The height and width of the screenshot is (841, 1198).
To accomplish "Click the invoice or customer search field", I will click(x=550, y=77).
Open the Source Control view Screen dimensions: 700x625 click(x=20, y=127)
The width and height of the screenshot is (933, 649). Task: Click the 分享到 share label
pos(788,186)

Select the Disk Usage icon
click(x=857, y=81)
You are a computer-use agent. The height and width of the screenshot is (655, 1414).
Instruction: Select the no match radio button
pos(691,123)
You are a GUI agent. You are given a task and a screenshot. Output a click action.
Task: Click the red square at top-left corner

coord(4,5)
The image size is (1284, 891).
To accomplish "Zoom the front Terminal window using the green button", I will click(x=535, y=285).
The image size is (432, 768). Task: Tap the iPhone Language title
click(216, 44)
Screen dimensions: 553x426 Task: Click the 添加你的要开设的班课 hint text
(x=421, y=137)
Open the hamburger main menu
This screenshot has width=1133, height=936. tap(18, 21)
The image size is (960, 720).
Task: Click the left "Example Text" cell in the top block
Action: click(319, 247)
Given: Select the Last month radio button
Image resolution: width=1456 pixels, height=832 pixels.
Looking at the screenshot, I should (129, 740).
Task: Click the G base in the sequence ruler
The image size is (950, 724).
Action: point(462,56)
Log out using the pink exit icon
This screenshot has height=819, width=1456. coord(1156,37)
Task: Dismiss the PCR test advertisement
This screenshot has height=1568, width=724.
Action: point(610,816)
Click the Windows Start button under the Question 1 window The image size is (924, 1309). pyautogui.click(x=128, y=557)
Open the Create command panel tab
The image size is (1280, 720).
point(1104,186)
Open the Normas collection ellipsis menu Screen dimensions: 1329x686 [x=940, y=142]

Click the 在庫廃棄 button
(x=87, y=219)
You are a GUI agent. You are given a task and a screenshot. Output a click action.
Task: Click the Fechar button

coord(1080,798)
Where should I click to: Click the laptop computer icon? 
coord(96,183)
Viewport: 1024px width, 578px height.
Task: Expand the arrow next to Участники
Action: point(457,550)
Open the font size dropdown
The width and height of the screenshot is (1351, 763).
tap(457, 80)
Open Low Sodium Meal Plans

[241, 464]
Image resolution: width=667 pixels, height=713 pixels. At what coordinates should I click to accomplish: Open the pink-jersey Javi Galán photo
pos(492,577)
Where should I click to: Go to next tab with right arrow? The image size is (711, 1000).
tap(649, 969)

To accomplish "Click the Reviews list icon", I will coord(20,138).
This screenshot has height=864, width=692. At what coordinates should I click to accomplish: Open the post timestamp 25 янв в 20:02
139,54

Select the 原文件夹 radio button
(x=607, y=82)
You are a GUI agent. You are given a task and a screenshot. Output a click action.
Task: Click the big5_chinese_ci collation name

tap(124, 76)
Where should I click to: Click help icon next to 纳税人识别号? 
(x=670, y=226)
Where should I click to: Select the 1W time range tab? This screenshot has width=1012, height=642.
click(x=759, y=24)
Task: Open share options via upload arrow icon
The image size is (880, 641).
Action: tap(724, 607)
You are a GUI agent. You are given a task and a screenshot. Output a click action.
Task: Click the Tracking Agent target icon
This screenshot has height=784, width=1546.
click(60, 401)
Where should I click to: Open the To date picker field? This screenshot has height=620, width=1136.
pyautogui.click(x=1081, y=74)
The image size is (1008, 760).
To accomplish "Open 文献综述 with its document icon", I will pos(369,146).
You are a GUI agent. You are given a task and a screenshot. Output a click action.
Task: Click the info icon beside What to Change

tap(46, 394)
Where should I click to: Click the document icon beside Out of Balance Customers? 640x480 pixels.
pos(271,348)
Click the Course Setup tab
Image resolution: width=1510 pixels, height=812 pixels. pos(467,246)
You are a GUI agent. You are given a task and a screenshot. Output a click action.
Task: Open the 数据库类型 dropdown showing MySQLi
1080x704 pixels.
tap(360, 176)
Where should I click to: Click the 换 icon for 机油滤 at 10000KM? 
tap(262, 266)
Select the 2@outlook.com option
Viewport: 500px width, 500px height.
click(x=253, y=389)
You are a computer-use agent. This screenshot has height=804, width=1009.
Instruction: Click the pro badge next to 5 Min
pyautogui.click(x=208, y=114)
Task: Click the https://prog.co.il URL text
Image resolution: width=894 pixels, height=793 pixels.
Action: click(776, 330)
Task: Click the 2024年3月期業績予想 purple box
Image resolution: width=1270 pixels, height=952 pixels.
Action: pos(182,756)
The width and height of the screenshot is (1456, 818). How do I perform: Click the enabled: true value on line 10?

+ + +

Transcribe each entry precisely, missing none.

| SOLUTION TO THIS EXERCISE |
The height and width of the screenshot is (841, 1198).
To accomplish "Click the invoice or customer search field", I will click(x=550, y=77).
Open the Source Control view Screen dimensions: 700x625 click(x=20, y=127)
The width and height of the screenshot is (933, 649). Task: Click the 分享到 share label
pos(788,186)

Select the Disk Usage icon
click(x=857, y=81)
You are a computer-use agent. The height and width of the screenshot is (655, 1414).
Instruction: Select the no match radio button
pos(691,123)
You are a GUI agent. You are given a task and a screenshot. Output a click action.
Task: Click the red square at top-left corner

coord(4,5)
The image size is (1284, 891).
To accomplish "Zoom the front Terminal window using the green button", I will click(x=535, y=285).
The image size is (432, 768). Task: Tap the iPhone Language title
click(216, 44)
Screen dimensions: 553x426 Task: Click the 添加你的要开设的班课 hint text
(x=421, y=137)
Open the hamburger main menu
This screenshot has width=1133, height=936. tap(18, 21)
The image size is (960, 720).
Task: Click the left "Example Text" cell in the top block
Action: click(319, 247)
Given: Select the Last month radio button
Image resolution: width=1456 pixels, height=832 pixels.
Looking at the screenshot, I should (129, 740).
Task: Click the G base in the sequence ruler
The image size is (950, 724).
Action: point(462,56)
Log out using the pink exit icon
This screenshot has height=819, width=1456. coord(1156,37)
Task: Dismiss the PCR test advertisement
This screenshot has height=1568, width=724.
Action: point(610,816)
Click the Windows Start button under the Question 1 window The image size is (924, 1309). pyautogui.click(x=128, y=557)
Open the Create command panel tab
The image size is (1280, 720).
point(1104,186)
Open the Normas collection ellipsis menu Screen dimensions: 1329x686 [x=940, y=142]

Click the 在庫廃棄 button
(x=87, y=219)
You are a GUI agent. You are given a task and a screenshot. Output a click action.
Task: Click the Fechar button

coord(1080,798)
Where should I click to: Click the laptop computer icon? 
coord(96,183)
Viewport: 1024px width, 578px height.
Task: Expand the arrow next to Участники
Action: point(457,550)
Open the font size dropdown
The width and height of the screenshot is (1351, 763).
tap(457, 80)
Open Low Sodium Meal Plans

[241, 464]
Image resolution: width=667 pixels, height=713 pixels. At what coordinates should I click to accomplish: Open the pink-jersey Javi Galán photo
pos(492,577)
Where should I click to: Go to next tab with right arrow? The image size is (711, 1000).
tap(649, 969)

To accomplish "Click the Reviews list icon", I will coord(20,138).
This screenshot has height=864, width=692. At what coordinates should I click to accomplish: Open the post timestamp 25 янв в 20:02
139,54

Select the 原文件夹 radio button
(x=607, y=82)
You are a GUI agent. You are given a task and a screenshot. Output a click action.
Task: Click the big5_chinese_ci collation name

tap(124, 76)
Where should I click to: Click help icon next to 纳税人识别号? 
(x=670, y=226)
Where should I click to: Select the 1W time range tab? This screenshot has width=1012, height=642.
click(x=759, y=24)
Task: Open share options via upload arrow icon
The image size is (880, 641).
Action: tap(724, 607)
You are a GUI agent. You are given a task and a screenshot. Output a click action.
Task: Click the Tracking Agent target icon
This screenshot has height=784, width=1546.
click(60, 401)
Where should I click to: Open the To date picker field? This screenshot has height=620, width=1136.
pyautogui.click(x=1081, y=74)
The image size is (1008, 760).
To accomplish "Open 文献综述 with its document icon", I will pos(369,146).
You are a GUI agent. You are given a task and a screenshot. Output a click action.
Task: Click the info icon beside What to Change

tap(46, 394)
Where should I click to: Click the document icon beside Out of Balance Customers? 640x480 pixels.
pos(271,348)
Click the Course Setup tab
Image resolution: width=1510 pixels, height=812 pixels. pos(467,246)
You are a GUI agent. You are given a task and a screenshot. Output a click action.
Task: Open the 数据库类型 dropdown showing MySQLi
1080x704 pixels.
tap(360, 176)
Where should I click to: Click the 换 icon for 机油滤 at 10000KM? 
tap(262, 266)
Select the 2@outlook.com option
Viewport: 500px width, 500px height.
click(x=253, y=389)
You are a computer-use agent. This screenshot has height=804, width=1009.
Instruction: Click the pro badge next to 5 Min
pyautogui.click(x=208, y=114)
Task: Click the https://prog.co.il URL text
Image resolution: width=894 pixels, height=793 pixels.
Action: click(776, 330)
Task: Click the 2024年3月期業績予想 purple box
Image resolution: width=1270 pixels, height=952 pixels.
Action: pos(182,756)
The width and height of the screenshot is (1456, 818). How do I perform: Click the enabled: true value on line 10?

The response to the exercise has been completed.